Simultaneous inhibition of centralspindlin and the CPC does not affect the initial recruitment of contractile ring proteins to the equatorial cortex. (A) The schematic highlights the first step in cytokinesis (boxed area), formation of the equatorial band. (B) A schematic of the method used to analyze formation of the equatorial band in D and F (Lewellyn et al., 2010). Spinning disk confocal optics were used to collect a 4 × 1–µm z series containing the embryo cortex every 20 s, and a maximum intensity projection was generated for each time point.

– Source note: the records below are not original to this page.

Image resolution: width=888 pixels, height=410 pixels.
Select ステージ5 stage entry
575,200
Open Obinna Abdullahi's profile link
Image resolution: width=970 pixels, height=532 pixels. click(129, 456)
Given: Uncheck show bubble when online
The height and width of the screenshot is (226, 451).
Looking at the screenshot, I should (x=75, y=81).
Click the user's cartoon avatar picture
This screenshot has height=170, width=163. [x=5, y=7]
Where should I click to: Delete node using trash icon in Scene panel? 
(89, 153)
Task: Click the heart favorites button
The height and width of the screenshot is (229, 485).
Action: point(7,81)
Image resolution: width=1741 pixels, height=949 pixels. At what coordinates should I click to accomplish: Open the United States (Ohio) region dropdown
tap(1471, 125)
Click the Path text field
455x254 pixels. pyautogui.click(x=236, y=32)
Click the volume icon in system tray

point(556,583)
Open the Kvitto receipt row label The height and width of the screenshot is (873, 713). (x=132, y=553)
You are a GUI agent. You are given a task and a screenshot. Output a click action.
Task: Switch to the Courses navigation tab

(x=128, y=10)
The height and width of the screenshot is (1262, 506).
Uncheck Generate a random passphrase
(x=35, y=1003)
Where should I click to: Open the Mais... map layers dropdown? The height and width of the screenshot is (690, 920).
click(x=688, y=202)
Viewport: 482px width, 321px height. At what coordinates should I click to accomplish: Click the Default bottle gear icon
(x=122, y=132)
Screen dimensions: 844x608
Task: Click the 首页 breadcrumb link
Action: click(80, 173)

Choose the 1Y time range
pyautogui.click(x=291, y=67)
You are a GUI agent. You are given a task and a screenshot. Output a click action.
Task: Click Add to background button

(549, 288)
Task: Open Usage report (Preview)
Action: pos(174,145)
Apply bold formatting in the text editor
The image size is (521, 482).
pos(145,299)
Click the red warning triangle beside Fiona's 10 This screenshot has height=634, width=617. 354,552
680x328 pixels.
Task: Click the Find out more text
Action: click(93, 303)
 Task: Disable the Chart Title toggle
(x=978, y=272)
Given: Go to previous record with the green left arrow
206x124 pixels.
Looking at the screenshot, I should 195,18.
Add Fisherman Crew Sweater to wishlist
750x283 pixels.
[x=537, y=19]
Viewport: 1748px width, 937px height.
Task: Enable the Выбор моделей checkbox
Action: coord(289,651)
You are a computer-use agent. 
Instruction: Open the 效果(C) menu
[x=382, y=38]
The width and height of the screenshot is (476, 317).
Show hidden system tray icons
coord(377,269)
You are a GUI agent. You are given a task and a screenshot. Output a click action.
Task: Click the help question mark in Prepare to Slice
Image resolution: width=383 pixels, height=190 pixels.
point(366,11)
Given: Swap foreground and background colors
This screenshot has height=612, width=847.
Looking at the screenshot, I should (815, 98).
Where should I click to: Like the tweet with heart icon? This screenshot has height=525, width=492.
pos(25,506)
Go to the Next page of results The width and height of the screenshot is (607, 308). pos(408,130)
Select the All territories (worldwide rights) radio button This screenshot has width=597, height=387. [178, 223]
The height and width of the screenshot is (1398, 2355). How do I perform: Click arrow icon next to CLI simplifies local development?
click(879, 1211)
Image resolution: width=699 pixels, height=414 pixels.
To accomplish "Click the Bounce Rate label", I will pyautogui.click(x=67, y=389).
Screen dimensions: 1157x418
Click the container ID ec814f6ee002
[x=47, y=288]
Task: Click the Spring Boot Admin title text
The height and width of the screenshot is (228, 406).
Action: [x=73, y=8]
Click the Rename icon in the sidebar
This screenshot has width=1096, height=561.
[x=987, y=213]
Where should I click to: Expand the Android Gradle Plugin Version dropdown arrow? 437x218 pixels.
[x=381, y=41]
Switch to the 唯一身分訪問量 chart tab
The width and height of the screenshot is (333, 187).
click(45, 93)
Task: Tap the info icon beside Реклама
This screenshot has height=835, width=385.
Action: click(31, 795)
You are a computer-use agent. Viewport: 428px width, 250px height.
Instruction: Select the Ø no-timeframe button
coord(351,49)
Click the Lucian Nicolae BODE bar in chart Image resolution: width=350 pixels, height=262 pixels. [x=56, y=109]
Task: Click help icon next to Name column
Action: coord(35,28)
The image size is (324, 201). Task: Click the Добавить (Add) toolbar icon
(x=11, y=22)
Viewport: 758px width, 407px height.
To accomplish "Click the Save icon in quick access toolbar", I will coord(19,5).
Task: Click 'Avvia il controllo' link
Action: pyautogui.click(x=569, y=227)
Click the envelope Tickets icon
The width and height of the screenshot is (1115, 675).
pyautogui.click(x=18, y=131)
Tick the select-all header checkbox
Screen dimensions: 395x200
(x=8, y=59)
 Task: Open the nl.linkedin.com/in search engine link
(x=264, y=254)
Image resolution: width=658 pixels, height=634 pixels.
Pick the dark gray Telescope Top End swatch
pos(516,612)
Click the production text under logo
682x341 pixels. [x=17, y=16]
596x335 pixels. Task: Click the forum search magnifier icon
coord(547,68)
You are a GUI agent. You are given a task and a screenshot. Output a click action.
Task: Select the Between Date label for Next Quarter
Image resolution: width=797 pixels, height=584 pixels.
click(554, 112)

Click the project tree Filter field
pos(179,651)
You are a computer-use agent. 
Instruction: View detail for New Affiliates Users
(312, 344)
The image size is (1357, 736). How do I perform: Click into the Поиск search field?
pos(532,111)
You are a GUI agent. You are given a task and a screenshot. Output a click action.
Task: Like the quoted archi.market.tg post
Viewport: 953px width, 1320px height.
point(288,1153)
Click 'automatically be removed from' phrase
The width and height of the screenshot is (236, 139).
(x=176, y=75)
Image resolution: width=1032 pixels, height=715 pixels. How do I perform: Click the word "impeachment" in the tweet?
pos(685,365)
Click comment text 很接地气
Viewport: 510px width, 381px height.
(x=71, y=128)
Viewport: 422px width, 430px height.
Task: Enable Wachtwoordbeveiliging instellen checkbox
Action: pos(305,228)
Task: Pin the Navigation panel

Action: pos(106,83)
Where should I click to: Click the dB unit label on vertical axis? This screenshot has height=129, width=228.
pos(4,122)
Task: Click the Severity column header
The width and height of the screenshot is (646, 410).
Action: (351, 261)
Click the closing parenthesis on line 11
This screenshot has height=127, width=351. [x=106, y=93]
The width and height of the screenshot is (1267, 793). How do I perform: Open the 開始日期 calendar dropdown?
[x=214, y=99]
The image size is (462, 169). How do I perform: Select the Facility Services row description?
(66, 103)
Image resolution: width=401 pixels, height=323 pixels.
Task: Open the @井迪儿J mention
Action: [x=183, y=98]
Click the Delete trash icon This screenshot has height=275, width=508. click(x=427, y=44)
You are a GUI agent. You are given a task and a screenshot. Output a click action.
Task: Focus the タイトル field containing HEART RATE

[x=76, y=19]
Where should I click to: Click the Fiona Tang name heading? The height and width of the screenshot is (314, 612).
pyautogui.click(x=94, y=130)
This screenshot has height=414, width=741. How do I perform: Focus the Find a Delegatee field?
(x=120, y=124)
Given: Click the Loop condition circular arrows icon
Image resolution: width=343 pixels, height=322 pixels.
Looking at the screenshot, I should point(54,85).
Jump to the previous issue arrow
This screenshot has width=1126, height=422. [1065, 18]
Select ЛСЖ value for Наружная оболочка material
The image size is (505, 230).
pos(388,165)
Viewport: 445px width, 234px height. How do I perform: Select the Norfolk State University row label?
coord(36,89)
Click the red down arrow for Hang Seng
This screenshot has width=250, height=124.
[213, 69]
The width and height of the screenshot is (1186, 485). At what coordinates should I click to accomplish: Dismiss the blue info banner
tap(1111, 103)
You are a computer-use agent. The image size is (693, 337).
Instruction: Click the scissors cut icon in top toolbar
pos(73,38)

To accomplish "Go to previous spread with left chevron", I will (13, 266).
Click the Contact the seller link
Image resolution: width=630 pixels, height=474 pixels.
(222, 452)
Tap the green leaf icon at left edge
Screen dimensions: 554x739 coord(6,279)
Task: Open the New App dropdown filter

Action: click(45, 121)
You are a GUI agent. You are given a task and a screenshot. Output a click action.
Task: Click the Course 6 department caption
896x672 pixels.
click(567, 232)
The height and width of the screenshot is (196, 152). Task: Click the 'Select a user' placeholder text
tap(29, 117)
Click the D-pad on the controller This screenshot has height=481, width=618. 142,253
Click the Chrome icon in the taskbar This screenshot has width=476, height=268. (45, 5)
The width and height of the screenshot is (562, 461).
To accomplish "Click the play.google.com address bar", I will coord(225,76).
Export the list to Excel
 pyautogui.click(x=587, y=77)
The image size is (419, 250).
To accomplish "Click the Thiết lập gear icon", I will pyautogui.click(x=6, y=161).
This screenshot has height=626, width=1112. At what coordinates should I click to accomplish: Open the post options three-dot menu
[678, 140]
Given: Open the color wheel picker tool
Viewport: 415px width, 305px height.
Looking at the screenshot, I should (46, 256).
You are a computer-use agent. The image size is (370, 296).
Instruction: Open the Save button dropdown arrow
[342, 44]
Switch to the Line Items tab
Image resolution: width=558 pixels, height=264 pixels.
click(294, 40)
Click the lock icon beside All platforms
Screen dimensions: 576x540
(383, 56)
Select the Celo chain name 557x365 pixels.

A 50-pixel-wide line (approximately half the embryo width) was drawn across the projection, and embryos were divided into 20 equal length segments from anterior (0%) to posterior (100%). The mean GFP:anillin^ANI-1 or NMY-2:GFP in each segment, after subtraction of a background measurement for that segment made just before anaphase onset (120–160 s after NEBD; before detectable accumulation at the equator), was calculated for each time point. (C and E) Maximum intensity projections of the cortex in control and zen-4 & air-2(RNAi) embryos expressing GFP:anillin^ANI-1 (C) or NMY-2:GFP (E). (D and F) The mean postanaphase accumulation of cortical GFP:anillin^ANI-1 and NMY-2:GFP was quantified as a function of embryo length at the indicated time points after NEBD. The values for each dataset were normalized by dividing all intensity values by the mean value for controls (55–65% embryo length) imaged in parallel at the time point when band formation was maximal. Error bars are SEM. Bars, 10 µm.